PetroChina’s rise highlights a fundamental difference in how the largest petroleum companies plan to supply the world as new deposits become tougher to find and more expensive to produce.
PetroChina’s Fundamental Highlights
PetroChina propelled 2.4 million barrels a day last year, surpassing Exxon by 100,000. PetroChina has grown rapidly over the last decade by squeezing more from China’s aging oil fields and outspending Western companies to acquire more petroleum reserves in places like Canada, Iraq and Qatar.
PetroChina’s output increased 3.3 percent in 2011 while Exxon has been slowing losing its hold in the energy industry. Exxon’s output fell 5 percent last year and its oil production also fell behind Rosneft, the Russian energy company. Seems like, PetroChina has been motivated by a need to lock up as much oil as possible.
Energy historian Dan Yergin said, “There’s a lot of anxiety in China about the energy question. It’s just growing so fast”.
Exxon is Still the Largest Publicly Traded Energy Company
PetroChina falls well short of national oil companies like Saudi Aramco, which produces nearly 8 million barrels a day, even while it sits atop other publicly traded companies in oil production, it. And Exxon is still the biggest publicly traded energy company when counting combined output of oil and natural gas. PetroChina ranks third behind Exxon and BP in total output of oil and natural gas.

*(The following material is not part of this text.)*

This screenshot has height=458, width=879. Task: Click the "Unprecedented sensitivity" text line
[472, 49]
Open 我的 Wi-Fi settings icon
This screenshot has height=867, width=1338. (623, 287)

PetroChina chairman Jiang Jiemin said in January, “PetroChina is looking to build on its momentum in 2012. We must push ahead”.
PetroChina has grown by pumping everything it can from reserves in China, estimated to contain more than 6.5 billion barrels. It drilled thousands of oil wells across vast stretches of the nation’s northern grasslands. Some of those fields are ancient by industry standards, dating close to the beginning of China’s communist government in the 1950s. PetroChina also has been on a buying spree, acquiring new reserves in Iraq, Australia, Africa, Qatar and Canada.

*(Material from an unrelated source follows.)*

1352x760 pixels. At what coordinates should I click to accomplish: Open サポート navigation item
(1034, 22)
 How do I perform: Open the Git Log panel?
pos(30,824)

Since 2010, its acquisitions have totaled $7 billion, about twice as much as Exxon, according to data provider Dealogic. Several other Chinese companies have become deal makers around the globe as well. More times than not, the companies are paying above the industry average to get those deals done.
It’s making some in the West nervous. Argus Research analyst Phil Weiss said, “You now have to outbid them. If you can’t, you’re going to have access to fewer assets. Longer term, Chinese expansion globally will bring benefits to the U.S. and other economies. By developing as many oil wells as possible, especially in Africa, Iraq and other politically unstable regions, China is expected to help expand supply.